Event Management Reactive to Proactive

I have been asked by many students, how do you move from that role as the fire fighter resolving incidents to the role of being able to prevent them from occurring in the first place? Much of this has to do with good design and a strong proactive problem management process, but a solid event management process is an excellent offensive weapon in the prevention of impacting incidents in your environment.

Event Management is the process that gives IT the ability to detect events, make sense of them and determine the appropriate control action. It is the basis for our operational monitoring and control. This gives us a way to compare actual performance against what was designed and written in SLAs. What is perfect about event management is that we can apply it to any aspect of our environment from delivery of a service, monitoring an individual CI, environmental conditions to software license usage.

In conjunction with the other Service Management processes, along with both passive and active monitoring tools, Event Management can indicate a change in the status of a CI, allowing the early response of the appropriate person or team. This enhances our ability to act proactively in the prevention of exceptions or incidents and insure that we can deliver those desired business outcomes without interruption. Event Management provides the foundation for creating automated operations, increasing effectiveness and efficiencies by allowing more expensive human resources to do the more complex tasks of finding ways to create a competitive advantage for the business.

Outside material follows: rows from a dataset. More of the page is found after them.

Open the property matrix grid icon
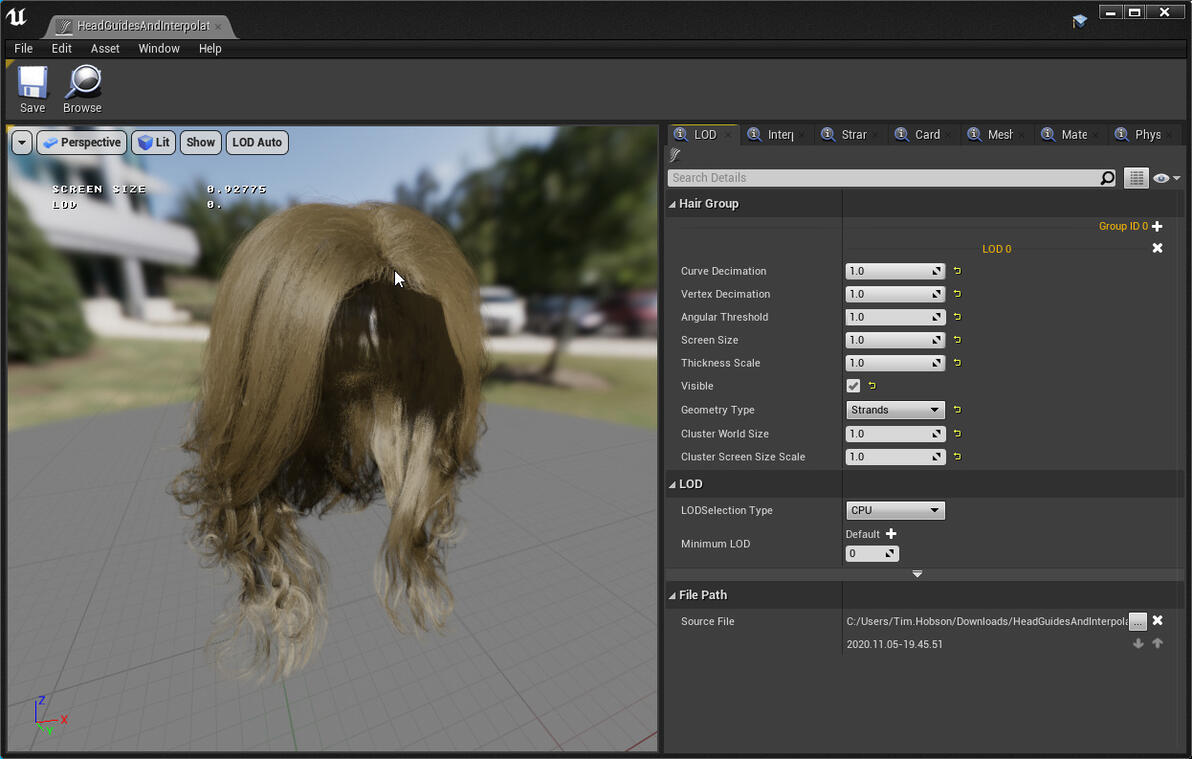1192x759 pixels. pyautogui.click(x=1136, y=178)
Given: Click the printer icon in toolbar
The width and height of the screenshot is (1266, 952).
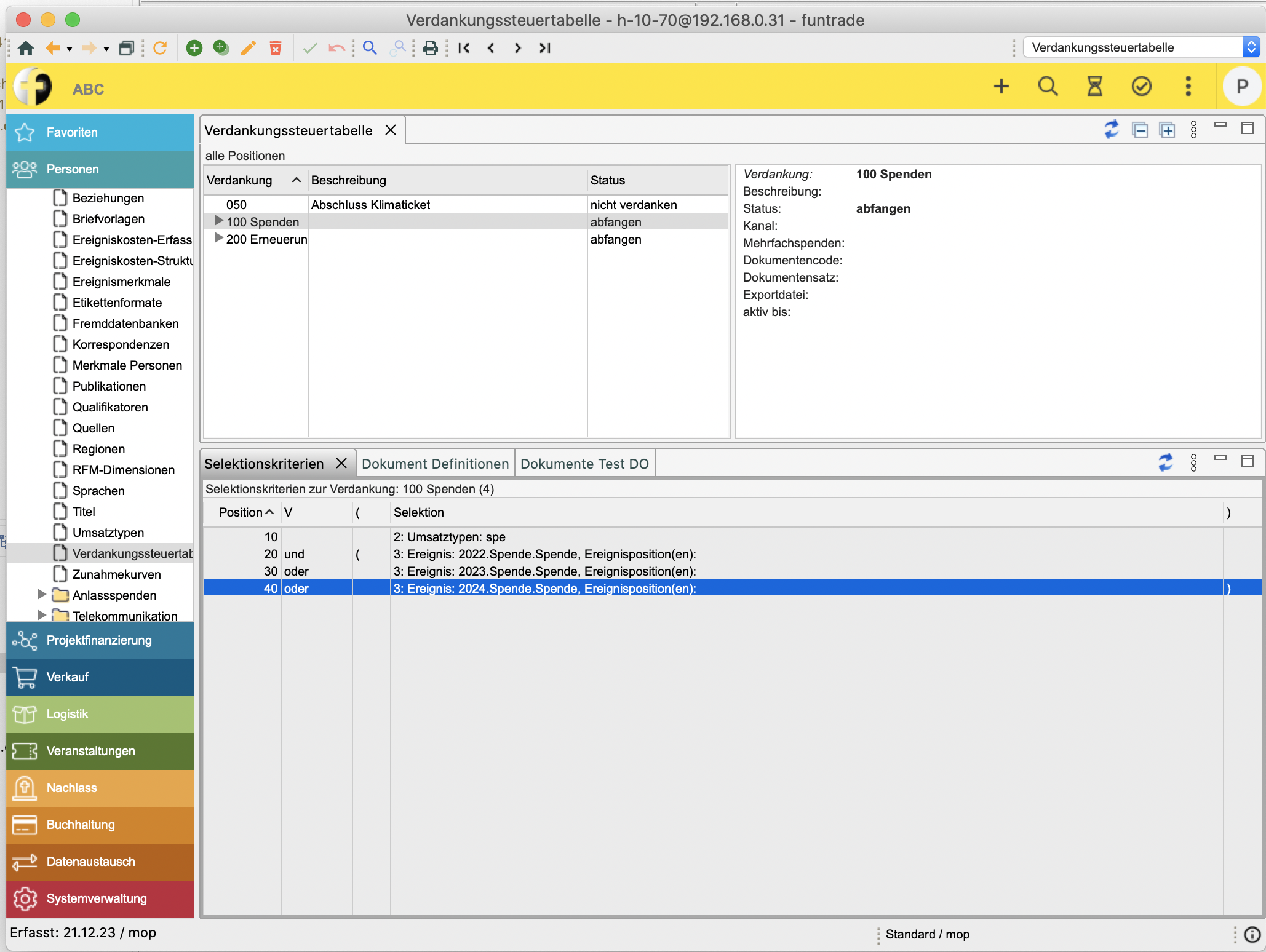Looking at the screenshot, I should (x=431, y=48).
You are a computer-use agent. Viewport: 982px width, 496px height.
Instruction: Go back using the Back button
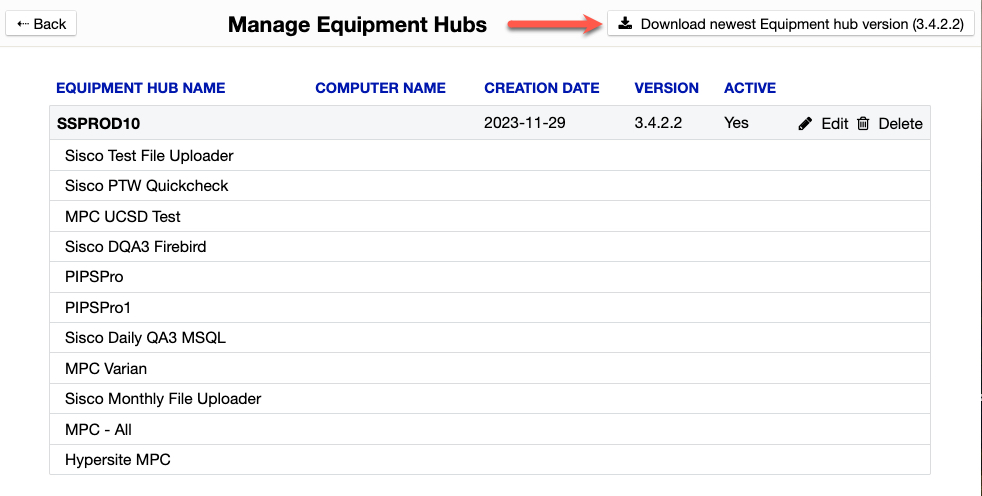41,24
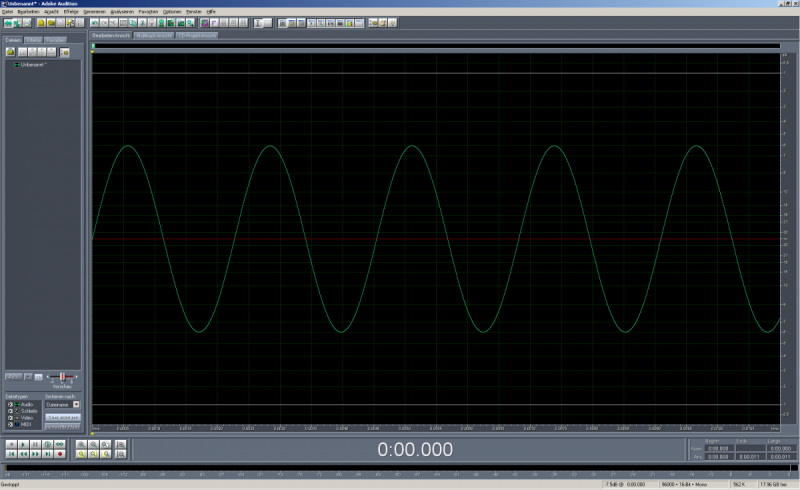Screen dimensions: 800x490
Task: Open the Sortieren nach dropdown
Action: pos(76,404)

Event management does not begin the day we go live with a new or changed service. In the design stage of the SM lifecycle we identify the events we want to detect. We define these notifications. Is it regular operations? Is it something unusual, but not exceptional? Or could it be some type of exception. In Transition we build and test these notifications, the tools we will use to generate them and define roles and responsibilities. In operations we implement.
  • Event detection & filtering  
  • Determine significance: Informational, Warning or Exception 
  • Correlation: Determine response on a set of predefined rules
  • Triggers: Mechanism used to initiate a response
  • Response selection: event logged, auto response, alert and human intervention. Open an RFC, open an incident or open a problem
  • Review actions: handled correctly, track trends or counts
  • Close event

Through the implementation of these activities we can begin to proactively monitor availability, reliability, capacity and overall performance and move our organizations into a position of prevention vs reaction.